■ **What this exercise asks**:
1. Decide whether each statement below agrees with the Reading party text. Answer yes or no for each one, and quote the deciding words from the text. (a) Rosa Parks was arrested for refusing to comply with the Jim Crow laws. (b) Secretary Rice said the United States supports independence for Taiwan. (c) A mass meeting was held on Monday, December 5.
2. Rewrite the Reading party text from "We believe that the" up to and including "Party, Stanford.", replacing "Peace" with "Hope".

■ **Quoted text**:
Reading party 12.23.2007
The press
conference by secretary of State Condoleezza Rice says, the United States will remain committed to peace and
security. We oppose any threat to use force and any unilateral move by
either side to change the status quo. Secretary Rice repeated that
Washington DC thinks that Taiwan's referendum to apply to the United Nations
under the name "Taiwan" is a provocative policy. It
unnecessarily raises tensions in the Taiwan Strait and it promises no real
benefits for the people of Taiwan on the international stage. That is why
the United States opposes this referendum.
Secretary Rice says
2007
has been a busy and challenging year, but also a positive one. As she has stated in recent months, “ We think
that Taiwan's referendum to apply to the United Nations under the name
"Taiwan" is a provocative policy. It unnecessarily raises tensions in
the Taiwan Strait and it promises no real benefits for the people of Taiwan on
the international stage. That is why we oppose this referendum.”
In the Taiwan
Strait, the United States remains committed to peace and security and oppose
any threat to use force and any unilateral move by either side to change the
status quo. Secretary Rice says, “We have a One China policy and we do not
support independence for Taiwan.”
On December 1,1955, Rosa Parks was arrested for refusing to
comply with the Jim Crow laws that required her to give up her seat
to a white man. The Montgomery Bus Boycott led by King, soon followed. Martin Luther King call for no cooperation of evil
laws, no economic support of the bus company. On Monday, December 5, that
night a mass meeting was held to determine if the protest would continue, and
attendees enthusiatically agreed. Pressure increased across the country, and on
June 4, 1956, the federal district court ruled that Alabama’s racial
segregation laws for buses were unconstitutional. On December 21, 1956,
after the Supreme Court of the United States had declared unconstitutional the
laws requiring segregation on buses, Negroes and whites rode the buses as
equals.
Taiwan people
believe that Liberty and Democracy are the basic rights of men/women in the
universe.
We believe that
a democratic country will lead people to judge independently, to build the
faith of peace.
We appreciate
that on the enlightenment and advance of Taiwan democracy, the United State has
played the role as a tutor.
We believe that a
State advocate of Liberty and Democracy, her government and people have sense
of Morality and Justice.
We believe that the
Liberty, Democracy, Commitment to Justice, Love and Peace are the faith of
Jesus Christ.
Any moral,
faithful nation must not yield herself/himself to the unreason force, and should
refuse to provoke upon the other.
America is Great
because there are great politicians and moral men such as Dr. Martin Luther King, Abraham Lincoln, Thomas Jefferson.
The
world is corrupt because there are Chiang Kai-shek, Hilter, the Communist
Party, Stanford.

■ **Record excerpts**:
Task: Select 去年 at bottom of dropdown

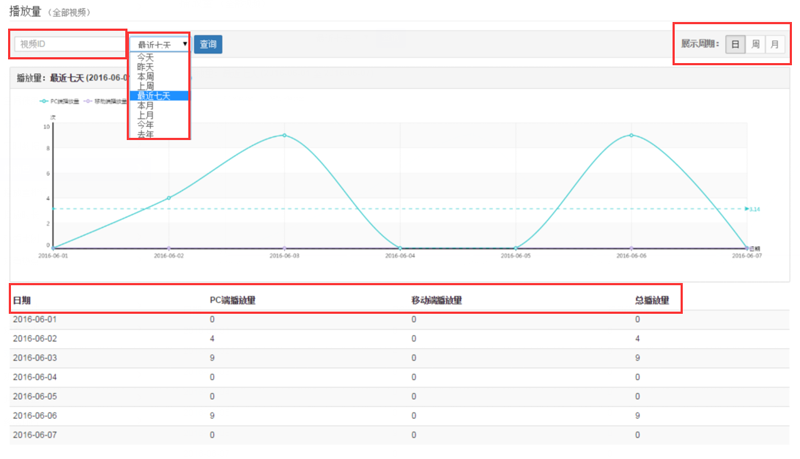Action: tap(146, 134)
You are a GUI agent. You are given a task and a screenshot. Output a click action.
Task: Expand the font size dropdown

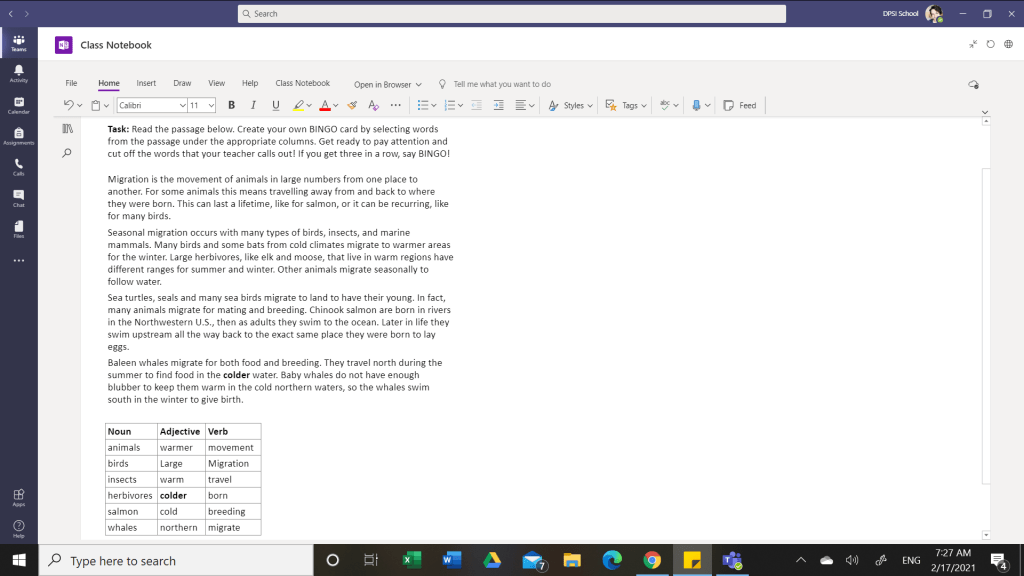[x=211, y=105]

■ **Outputs**:
1.
(a) Yes: "Rosa Parks was arrested for refusing to comply with the Jim Crow laws"
(b) No: "we do not support independence for Taiwan."
(c) Yes: "On Monday, December 5, that night a mass meeting was held"

2.
We believe that the
Liberty, Democracy, Commitment to Justice, Love and Hope are the faith of
Jesus Christ.
Any moral,
faithful nation must not yield herself/himself to the unreason force, and should
refuse to provoke upon the other.
America is Great
because there are great politicians and moral men such as Dr. Martin Luther King, Abraham Lincoln, Thomas Jefferson.
The
world is corrupt because there are Chiang Kai-shek, Hilter, the Communist
Party, Stanford.